Cuando era chica y pedía algo imposible, papá contestaba: “¿ahora o después?”. Si yo decía “ahora” respondía que no podía. Si caía en la trampa con un “después” venía un “bueno”, sin decir cuándo porque no llegaba nunca. Era una promesa falsa, un juego en el que ambos hacíamos como que era de verdad.
Dos personas se enamoran y en el calor de la pasión ven los pequeños desencuentros, los momentos de incomodidad, esas cosas que no les gustan, pero se dicen, “ya va a pasar”. La historia prospera, el calor se transforma en tibieza y lo que era diminuto no solo no cambia sino que se agranda, a veces hasta la violencia. La promesa de que el amor todo lo puede pone en acción un poderoso mecanismo de encubrimiento. “Hoy no, pero ya vendrá lo esperado”. “Estoy mal pero con fe todo va a cambiar”. Después. Alguna vez. Y faltos, carentes y sedientos, nos cubre el ilusorio manto de creer y no vemos la realidad. Aun desdichados y heridos seguimos esperando el milagro. ¿A qué se debe esa férrea lealtad que persiste aunque cada día todo sea peor?
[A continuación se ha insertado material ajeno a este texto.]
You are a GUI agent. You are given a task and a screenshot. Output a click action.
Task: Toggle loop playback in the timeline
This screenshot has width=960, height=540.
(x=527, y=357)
Hace mucho que nos pasa lo mismo en nuestra querida Argentina. Nos prometen futuros paradisíacos que no llegan nunca y hacemos como que creemos. Volvemos a esperar ese “después” imaginario, cayemos en la misma trampa una y otra vez. ¿Qué nos hace crédulos, confiados e ilusos? ¿Esperamos que el milagro de que alguna vez el “después” eternamente prometido y obviamente imposible sea por fin “ahora”?
Impertérritos ante una realidad que nos cachetea, desalentados y abatidos, algunos insisten en la fe, de una manera religiosa. Impávidos, ¿resignados? ¿aún esperanzados? los veo caer bajo el influjo misterioso, tentador e hipnótico de seguir creyendo. Leen lo que no funciona con esa lente distorsiva y recortan y seleccionan lo que confirma el futuro mesiánico. “Ahora” es obvio que no. Tampoco mañana. E insisten en creer en ese “después” anhelado cuya llegada se posterga siempre. Y contra toda lógica la credulidad y la fe siguen en pie.
Con papá era una cuestión de supervivencia. Para seguir siendo su niña amada, para no perder su cariño prefería no incomodarlo con el reclamo de su tramposo “después”. Amaba su chispa, su alegría, su fuerza. Amaba los números musicales que hacíamos en las reuniones familiares. Necesitaba creer, me eran vitales su presencia y protección. El evitaba decir “no”, también necesitaba seguir siendo querido, necesitaba de mi mirada fiel y obediente, sin fisuras ni resquemores. El juego se repetía: sabía que sus “después” eran siempre unos después infinitos pero era tanta la necesidad de contar con él que, aún a riesgo de entontecerme, mi lealtad era indestructible. Creía. Esperaba.
¿Pasará lo mismo con los “despueses” partidarios codiciosos de votos? ¿Será también una cuestión de supervivencia esperar lo que es obvio que no pasará? ¿Hasta dónde la lealtad puede enceguecer y trastocar las percepciones, disculpar con ligereza bajezas, fechorías y delitos llamándolos errores? País jardín de infantes de niños cándidos esperando a reyes magos que hagan “ahora” los imposibles “después”. Ya no es cuestión de grietas. Y no es solo la foto, pero también. ¿No ven? ¿Hacen que no ven? ¿No les importa lo que ven?
Pertenecer tiene sus beneficios, otorga identidad, contención y sentido. Pero no es gratis, se paga con lealtad férrea, credulidad ciega y postergación.
“Hoy no se fía, mañana sí” decía el cartel en el almacén de mi barrio. Era para mantener a la clientela. Cuestión de fe.